**ABOUT THIS EXERCISE:**
Copy, exactly and without additions, every line in the records below from the one holding "Viewport: 600px width, 444px height." through the one holding "Task: Click the Binder", both ends included.

_ _ _ _ _ _ _

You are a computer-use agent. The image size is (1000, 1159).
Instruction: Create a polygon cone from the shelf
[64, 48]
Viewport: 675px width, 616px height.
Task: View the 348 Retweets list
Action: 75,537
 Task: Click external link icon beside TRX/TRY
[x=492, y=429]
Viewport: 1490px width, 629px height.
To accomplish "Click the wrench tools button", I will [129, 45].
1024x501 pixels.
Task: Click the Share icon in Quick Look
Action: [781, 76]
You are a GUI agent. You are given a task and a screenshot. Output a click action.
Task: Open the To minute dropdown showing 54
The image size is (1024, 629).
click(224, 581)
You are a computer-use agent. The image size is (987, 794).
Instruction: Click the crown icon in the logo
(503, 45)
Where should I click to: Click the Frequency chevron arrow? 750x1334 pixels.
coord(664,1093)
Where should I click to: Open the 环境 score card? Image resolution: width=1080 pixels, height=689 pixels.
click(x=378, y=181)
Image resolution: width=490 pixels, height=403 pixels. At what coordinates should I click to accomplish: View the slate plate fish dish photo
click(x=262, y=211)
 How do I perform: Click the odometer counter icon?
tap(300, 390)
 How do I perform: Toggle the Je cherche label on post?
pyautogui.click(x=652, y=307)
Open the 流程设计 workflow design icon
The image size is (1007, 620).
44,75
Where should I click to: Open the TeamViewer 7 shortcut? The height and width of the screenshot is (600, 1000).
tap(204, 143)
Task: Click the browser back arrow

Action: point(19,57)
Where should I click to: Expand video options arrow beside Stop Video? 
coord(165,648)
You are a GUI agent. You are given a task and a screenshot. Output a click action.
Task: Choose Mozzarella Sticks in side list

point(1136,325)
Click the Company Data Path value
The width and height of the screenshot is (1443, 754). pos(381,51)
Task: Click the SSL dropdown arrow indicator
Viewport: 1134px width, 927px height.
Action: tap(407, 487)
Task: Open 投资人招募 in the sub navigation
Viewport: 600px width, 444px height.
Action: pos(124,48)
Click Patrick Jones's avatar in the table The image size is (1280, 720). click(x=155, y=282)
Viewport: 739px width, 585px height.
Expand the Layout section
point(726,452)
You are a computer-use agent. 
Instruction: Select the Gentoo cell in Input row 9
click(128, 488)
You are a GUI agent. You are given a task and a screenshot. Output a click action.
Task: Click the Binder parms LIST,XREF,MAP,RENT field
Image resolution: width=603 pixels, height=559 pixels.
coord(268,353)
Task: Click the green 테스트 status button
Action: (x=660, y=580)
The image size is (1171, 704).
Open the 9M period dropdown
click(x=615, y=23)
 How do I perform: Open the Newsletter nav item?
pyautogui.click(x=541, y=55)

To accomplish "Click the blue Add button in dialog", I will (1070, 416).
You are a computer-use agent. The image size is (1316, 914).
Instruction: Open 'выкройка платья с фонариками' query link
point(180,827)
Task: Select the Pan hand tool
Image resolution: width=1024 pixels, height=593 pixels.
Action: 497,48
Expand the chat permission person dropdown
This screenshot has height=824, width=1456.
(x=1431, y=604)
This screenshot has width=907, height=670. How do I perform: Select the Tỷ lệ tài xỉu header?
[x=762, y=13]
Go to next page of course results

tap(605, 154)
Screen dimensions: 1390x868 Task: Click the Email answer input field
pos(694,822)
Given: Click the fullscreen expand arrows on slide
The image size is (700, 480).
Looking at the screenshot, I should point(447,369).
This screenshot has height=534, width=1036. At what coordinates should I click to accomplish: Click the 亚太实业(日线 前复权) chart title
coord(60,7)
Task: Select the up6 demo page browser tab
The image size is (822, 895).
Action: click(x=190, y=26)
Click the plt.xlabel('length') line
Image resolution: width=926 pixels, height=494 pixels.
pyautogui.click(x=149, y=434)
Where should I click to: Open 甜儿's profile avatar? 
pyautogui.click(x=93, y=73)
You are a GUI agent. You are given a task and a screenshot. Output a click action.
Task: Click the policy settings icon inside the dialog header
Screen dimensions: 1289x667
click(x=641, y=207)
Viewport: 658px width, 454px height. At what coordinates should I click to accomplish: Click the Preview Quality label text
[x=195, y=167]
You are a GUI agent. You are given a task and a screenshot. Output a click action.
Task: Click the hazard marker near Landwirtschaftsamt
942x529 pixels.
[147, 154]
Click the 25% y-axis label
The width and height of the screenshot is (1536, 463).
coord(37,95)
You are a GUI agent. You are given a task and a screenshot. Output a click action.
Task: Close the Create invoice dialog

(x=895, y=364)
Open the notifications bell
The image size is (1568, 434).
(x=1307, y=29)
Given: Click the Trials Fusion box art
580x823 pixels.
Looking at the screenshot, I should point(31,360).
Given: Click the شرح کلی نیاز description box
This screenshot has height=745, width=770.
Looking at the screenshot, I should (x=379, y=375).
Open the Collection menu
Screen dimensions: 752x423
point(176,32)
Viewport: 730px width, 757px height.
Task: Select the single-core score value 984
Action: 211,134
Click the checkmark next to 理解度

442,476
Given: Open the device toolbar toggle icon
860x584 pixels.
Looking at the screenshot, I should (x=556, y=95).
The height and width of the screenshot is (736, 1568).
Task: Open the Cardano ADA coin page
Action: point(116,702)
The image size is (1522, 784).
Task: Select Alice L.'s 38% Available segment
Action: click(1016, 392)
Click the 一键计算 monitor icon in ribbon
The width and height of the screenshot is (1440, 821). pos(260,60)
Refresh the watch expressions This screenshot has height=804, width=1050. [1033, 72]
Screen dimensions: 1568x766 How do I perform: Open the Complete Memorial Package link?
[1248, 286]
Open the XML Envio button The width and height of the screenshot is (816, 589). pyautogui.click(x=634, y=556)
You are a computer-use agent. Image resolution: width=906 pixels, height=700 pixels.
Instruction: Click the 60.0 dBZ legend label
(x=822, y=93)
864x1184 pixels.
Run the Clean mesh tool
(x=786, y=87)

_ _ _ _ _ _ _

**RESULT FOR THIS TASK:**
Viewport: 600px width, 444px height.
Action: pos(124,48)
Click Patrick Jones's avatar in the table The image size is (1280, 720). click(x=155, y=282)
Viewport: 739px width, 585px height.
Expand the Layout section
point(726,452)
You are a computer-use agent. 
Instruction: Select the Gentoo cell in Input row 9
click(128, 488)
You are a GUI agent. You are given a task and a screenshot. Output a click action.
Task: Click the Binder parms LIST,XREF,MAP,RENT field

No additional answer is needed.